• [Your instructions] What you give back must match the data below character for character.

• [Stored data]
▼

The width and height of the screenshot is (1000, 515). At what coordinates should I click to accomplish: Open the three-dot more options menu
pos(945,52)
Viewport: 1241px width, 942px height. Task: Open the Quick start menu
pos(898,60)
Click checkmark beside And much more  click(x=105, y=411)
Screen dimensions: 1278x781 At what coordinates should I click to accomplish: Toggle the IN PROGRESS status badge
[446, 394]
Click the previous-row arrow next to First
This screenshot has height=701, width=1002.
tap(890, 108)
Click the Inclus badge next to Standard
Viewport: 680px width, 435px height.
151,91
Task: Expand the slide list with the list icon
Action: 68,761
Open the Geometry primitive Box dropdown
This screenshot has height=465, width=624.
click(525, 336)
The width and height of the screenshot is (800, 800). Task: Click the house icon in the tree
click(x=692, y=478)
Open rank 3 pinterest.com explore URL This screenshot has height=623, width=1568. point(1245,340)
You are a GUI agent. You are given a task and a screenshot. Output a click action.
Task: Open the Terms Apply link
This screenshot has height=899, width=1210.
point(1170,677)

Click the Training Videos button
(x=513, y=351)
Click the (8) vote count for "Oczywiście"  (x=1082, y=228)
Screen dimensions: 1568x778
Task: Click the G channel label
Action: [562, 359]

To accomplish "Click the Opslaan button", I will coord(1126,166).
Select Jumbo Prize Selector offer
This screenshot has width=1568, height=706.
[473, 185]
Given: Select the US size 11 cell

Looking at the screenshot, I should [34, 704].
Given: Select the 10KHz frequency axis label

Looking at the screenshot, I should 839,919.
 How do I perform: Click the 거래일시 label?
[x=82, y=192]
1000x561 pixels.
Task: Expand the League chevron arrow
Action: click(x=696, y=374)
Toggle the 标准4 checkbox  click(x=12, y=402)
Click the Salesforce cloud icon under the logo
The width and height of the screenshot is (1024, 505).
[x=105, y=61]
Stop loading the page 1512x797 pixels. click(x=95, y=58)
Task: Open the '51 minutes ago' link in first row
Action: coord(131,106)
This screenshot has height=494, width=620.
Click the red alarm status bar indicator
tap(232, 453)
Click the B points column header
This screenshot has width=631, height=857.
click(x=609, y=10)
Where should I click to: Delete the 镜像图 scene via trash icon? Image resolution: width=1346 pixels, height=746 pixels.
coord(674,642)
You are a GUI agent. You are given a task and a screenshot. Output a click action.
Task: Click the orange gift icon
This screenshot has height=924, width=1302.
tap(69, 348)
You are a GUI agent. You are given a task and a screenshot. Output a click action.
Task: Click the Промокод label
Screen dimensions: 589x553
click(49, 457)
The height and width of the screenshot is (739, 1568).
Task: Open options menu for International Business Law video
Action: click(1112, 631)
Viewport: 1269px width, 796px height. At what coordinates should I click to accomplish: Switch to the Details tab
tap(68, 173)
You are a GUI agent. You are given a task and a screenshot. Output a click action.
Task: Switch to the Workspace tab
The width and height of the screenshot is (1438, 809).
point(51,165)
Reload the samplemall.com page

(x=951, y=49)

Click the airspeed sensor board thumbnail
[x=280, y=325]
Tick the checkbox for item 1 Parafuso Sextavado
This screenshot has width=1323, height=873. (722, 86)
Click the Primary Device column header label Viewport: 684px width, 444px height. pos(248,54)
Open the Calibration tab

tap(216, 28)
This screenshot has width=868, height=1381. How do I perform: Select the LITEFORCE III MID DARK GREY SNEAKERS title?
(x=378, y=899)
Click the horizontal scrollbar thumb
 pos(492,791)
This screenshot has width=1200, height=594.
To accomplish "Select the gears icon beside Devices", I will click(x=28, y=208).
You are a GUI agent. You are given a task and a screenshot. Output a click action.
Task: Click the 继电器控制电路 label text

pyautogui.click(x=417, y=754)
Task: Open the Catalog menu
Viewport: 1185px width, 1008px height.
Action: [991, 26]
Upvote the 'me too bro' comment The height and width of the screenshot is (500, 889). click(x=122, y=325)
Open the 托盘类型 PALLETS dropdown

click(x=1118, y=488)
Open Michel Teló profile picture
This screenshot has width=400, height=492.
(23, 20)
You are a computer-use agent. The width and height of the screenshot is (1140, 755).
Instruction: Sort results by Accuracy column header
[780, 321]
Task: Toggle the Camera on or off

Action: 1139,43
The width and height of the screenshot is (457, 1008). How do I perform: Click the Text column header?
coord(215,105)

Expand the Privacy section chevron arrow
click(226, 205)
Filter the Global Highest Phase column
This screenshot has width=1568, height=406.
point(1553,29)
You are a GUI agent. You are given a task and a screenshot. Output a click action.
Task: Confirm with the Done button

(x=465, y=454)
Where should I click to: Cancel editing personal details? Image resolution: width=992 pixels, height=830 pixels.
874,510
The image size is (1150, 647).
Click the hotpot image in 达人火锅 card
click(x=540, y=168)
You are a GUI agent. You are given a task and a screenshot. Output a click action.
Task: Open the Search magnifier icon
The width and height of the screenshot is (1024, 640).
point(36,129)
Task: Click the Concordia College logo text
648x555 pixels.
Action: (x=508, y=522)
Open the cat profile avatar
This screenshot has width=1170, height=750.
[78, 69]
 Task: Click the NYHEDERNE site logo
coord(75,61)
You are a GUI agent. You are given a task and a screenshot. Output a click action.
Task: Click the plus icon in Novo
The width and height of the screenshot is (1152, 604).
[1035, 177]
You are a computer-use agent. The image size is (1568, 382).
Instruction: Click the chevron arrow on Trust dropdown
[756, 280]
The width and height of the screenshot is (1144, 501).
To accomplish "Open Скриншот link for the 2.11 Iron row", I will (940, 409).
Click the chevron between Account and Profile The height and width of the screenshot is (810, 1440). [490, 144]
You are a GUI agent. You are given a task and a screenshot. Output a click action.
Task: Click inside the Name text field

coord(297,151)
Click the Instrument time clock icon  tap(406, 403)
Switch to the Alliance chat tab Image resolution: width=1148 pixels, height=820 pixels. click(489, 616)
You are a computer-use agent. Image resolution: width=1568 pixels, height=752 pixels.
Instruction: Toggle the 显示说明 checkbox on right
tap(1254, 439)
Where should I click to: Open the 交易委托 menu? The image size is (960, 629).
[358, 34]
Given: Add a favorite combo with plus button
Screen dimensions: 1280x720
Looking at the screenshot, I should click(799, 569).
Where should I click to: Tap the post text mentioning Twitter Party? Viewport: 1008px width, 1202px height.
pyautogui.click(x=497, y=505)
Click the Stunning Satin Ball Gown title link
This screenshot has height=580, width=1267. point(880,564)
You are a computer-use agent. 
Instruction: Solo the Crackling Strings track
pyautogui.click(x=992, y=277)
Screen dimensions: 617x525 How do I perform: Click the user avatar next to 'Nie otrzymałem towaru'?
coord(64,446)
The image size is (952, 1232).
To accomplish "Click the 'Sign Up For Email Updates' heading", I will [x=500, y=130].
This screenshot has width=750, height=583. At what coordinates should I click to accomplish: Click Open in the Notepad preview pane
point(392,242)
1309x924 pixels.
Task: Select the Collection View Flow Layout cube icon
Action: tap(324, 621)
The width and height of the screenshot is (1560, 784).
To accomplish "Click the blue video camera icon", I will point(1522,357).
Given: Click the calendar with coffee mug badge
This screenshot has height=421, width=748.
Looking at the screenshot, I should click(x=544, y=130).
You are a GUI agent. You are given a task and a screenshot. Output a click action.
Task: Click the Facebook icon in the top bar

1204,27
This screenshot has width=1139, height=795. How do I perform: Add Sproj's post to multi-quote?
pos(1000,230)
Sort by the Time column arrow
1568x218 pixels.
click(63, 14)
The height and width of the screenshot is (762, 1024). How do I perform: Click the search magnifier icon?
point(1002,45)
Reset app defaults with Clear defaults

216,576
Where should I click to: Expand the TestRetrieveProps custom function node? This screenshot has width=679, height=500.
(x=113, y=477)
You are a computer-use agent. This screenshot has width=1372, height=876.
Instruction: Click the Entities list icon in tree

▲

• [Reply to the task]
The width and height of the screenshot is (1000, 515). At what coordinates should I click to accomplish: Open the three-dot more options menu
pos(945,52)
Viewport: 1241px width, 942px height. Task: Open the Quick start menu
pos(898,60)
Click checkmark beside And much more  click(x=105, y=411)
Screen dimensions: 1278x781 At what coordinates should I click to accomplish: Toggle the IN PROGRESS status badge
[446, 394]
Click the previous-row arrow next to First
This screenshot has height=701, width=1002.
tap(890, 108)
Click the Inclus badge next to Standard
Viewport: 680px width, 435px height.
151,91
Task: Expand the slide list with the list icon
Action: 68,761
Open the Geometry primitive Box dropdown
This screenshot has height=465, width=624.
click(525, 336)
The width and height of the screenshot is (800, 800). Task: Click the house icon in the tree
click(x=692, y=478)
Open rank 3 pinterest.com explore URL This screenshot has height=623, width=1568. point(1245,340)
You are a GUI agent. You are given a task and a screenshot. Output a click action.
Task: Open the Terms Apply link
This screenshot has height=899, width=1210.
point(1170,677)

Click the Training Videos button
(x=513, y=351)
Click the (8) vote count for "Oczywiście"  (x=1082, y=228)
Screen dimensions: 1568x778
Task: Click the G channel label
Action: [562, 359]

To accomplish "Click the Opslaan button", I will coord(1126,166).
Select Jumbo Prize Selector offer
This screenshot has width=1568, height=706.
[473, 185]
Given: Select the US size 11 cell

Looking at the screenshot, I should [34, 704].
Given: Select the 10KHz frequency axis label

Looking at the screenshot, I should 839,919.
 How do I perform: Click the 거래일시 label?
[x=82, y=192]
1000x561 pixels.
Task: Expand the League chevron arrow
Action: click(x=696, y=374)
Toggle the 标准4 checkbox  click(x=12, y=402)
Click the Salesforce cloud icon under the logo
The width and height of the screenshot is (1024, 505).
[x=105, y=61]
Stop loading the page 1512x797 pixels. click(x=95, y=58)
Task: Open the '51 minutes ago' link in first row
Action: coord(131,106)
This screenshot has height=494, width=620.
Click the red alarm status bar indicator
tap(232, 453)
Click the B points column header
This screenshot has width=631, height=857.
click(x=609, y=10)
Where should I click to: Delete the 镜像图 scene via trash icon? Image resolution: width=1346 pixels, height=746 pixels.
coord(674,642)
You are a GUI agent. You are given a task and a screenshot. Output a click action.
Task: Click the orange gift icon
This screenshot has height=924, width=1302.
tap(69, 348)
You are a GUI agent. You are given a task and a screenshot. Output a click action.
Task: Click the Промокод label
Screen dimensions: 589x553
click(49, 457)
The height and width of the screenshot is (739, 1568).
Task: Open options menu for International Business Law video
Action: click(1112, 631)
Viewport: 1269px width, 796px height. At what coordinates should I click to accomplish: Switch to the Details tab
tap(68, 173)
You are a GUI agent. You are given a task and a screenshot. Output a click action.
Task: Switch to the Workspace tab
The width and height of the screenshot is (1438, 809).
point(51,165)
Reload the samplemall.com page

(x=951, y=49)

Click the airspeed sensor board thumbnail
[x=280, y=325]
Tick the checkbox for item 1 Parafuso Sextavado
This screenshot has width=1323, height=873. (722, 86)
Click the Primary Device column header label Viewport: 684px width, 444px height. pos(248,54)
Open the Calibration tab

tap(216, 28)
This screenshot has width=868, height=1381. How do I perform: Select the LITEFORCE III MID DARK GREY SNEAKERS title?
(x=378, y=899)
Click the horizontal scrollbar thumb
 pos(492,791)
This screenshot has width=1200, height=594.
To accomplish "Select the gears icon beside Devices", I will click(x=28, y=208).
You are a GUI agent. You are given a task and a screenshot. Output a click action.
Task: Click the 继电器控制电路 label text

pyautogui.click(x=417, y=754)
Task: Open the Catalog menu
Viewport: 1185px width, 1008px height.
Action: [991, 26]
Upvote the 'me too bro' comment The height and width of the screenshot is (500, 889). click(x=122, y=325)
Open the 托盘类型 PALLETS dropdown

click(x=1118, y=488)
Open Michel Teló profile picture
This screenshot has width=400, height=492.
(23, 20)
You are a computer-use agent. The width and height of the screenshot is (1140, 755).
Instruction: Sort results by Accuracy column header
[780, 321]
Task: Toggle the Camera on or off

Action: 1139,43
The width and height of the screenshot is (457, 1008). How do I perform: Click the Text column header?
coord(215,105)

Expand the Privacy section chevron arrow
click(226, 205)
Filter the Global Highest Phase column
This screenshot has width=1568, height=406.
point(1553,29)
You are a GUI agent. You are given a task and a screenshot. Output a click action.
Task: Confirm with the Done button

(x=465, y=454)
Where should I click to: Cancel editing personal details? Image resolution: width=992 pixels, height=830 pixels.
874,510
The image size is (1150, 647).
Click the hotpot image in 达人火锅 card
click(x=540, y=168)
You are a GUI agent. You are given a task and a screenshot. Output a click action.
Task: Open the Search magnifier icon
The width and height of the screenshot is (1024, 640).
point(36,129)
Task: Click the Concordia College logo text
648x555 pixels.
Action: (x=508, y=522)
Open the cat profile avatar
This screenshot has width=1170, height=750.
[78, 69]
 Task: Click the NYHEDERNE site logo
coord(75,61)
You are a GUI agent. You are given a task and a screenshot. Output a click action.
Task: Click the plus icon in Novo
The width and height of the screenshot is (1152, 604).
[1035, 177]
You are a computer-use agent. The image size is (1568, 382).
Instruction: Click the chevron arrow on Trust dropdown
[756, 280]
The width and height of the screenshot is (1144, 501).
To accomplish "Open Скриншот link for the 2.11 Iron row", I will (940, 409).
Click the chevron between Account and Profile The height and width of the screenshot is (810, 1440). [490, 144]
You are a GUI agent. You are given a task and a screenshot. Output a click action.
Task: Click inside the Name text field

coord(297,151)
Click the Instrument time clock icon  tap(406, 403)
Switch to the Alliance chat tab Image resolution: width=1148 pixels, height=820 pixels. click(489, 616)
You are a computer-use agent. Image resolution: width=1568 pixels, height=752 pixels.
Instruction: Toggle the 显示说明 checkbox on right
tap(1254, 439)
Where should I click to: Open the 交易委托 menu? The image size is (960, 629).
[358, 34]
Given: Add a favorite combo with plus button
Screen dimensions: 1280x720
Looking at the screenshot, I should click(799, 569).
Where should I click to: Tap the post text mentioning Twitter Party? Viewport: 1008px width, 1202px height.
pyautogui.click(x=497, y=505)
Click the Stunning Satin Ball Gown title link
This screenshot has height=580, width=1267. point(880,564)
You are a computer-use agent. 
Instruction: Solo the Crackling Strings track
pyautogui.click(x=992, y=277)
Screen dimensions: 617x525 How do I perform: Click the user avatar next to 'Nie otrzymałem towaru'?
coord(64,446)
The image size is (952, 1232).
To accomplish "Click the 'Sign Up For Email Updates' heading", I will [x=500, y=130].
This screenshot has width=750, height=583. At what coordinates should I click to accomplish: Click Open in the Notepad preview pane
point(392,242)
1309x924 pixels.
Task: Select the Collection View Flow Layout cube icon
Action: tap(324, 621)
The width and height of the screenshot is (1560, 784).
To accomplish "Click the blue video camera icon", I will point(1522,357).
Given: Click the calendar with coffee mug badge
This screenshot has height=421, width=748.
Looking at the screenshot, I should click(x=544, y=130).
You are a GUI agent. You are given a task and a screenshot. Output a click action.
Task: Click the Facebook icon in the top bar

1204,27
This screenshot has width=1139, height=795. How do I perform: Add Sproj's post to multi-quote?
pos(1000,230)
Sort by the Time column arrow
1568x218 pixels.
click(63, 14)
The height and width of the screenshot is (762, 1024). How do I perform: Click the search magnifier icon?
point(1002,45)
Reset app defaults with Clear defaults

216,576
Where should I click to: Expand the TestRetrieveProps custom function node? This screenshot has width=679, height=500.
(x=113, y=477)
You are a computer-use agent. This screenshot has width=1372, height=876.
Instruction: Click the Entities list icon in tree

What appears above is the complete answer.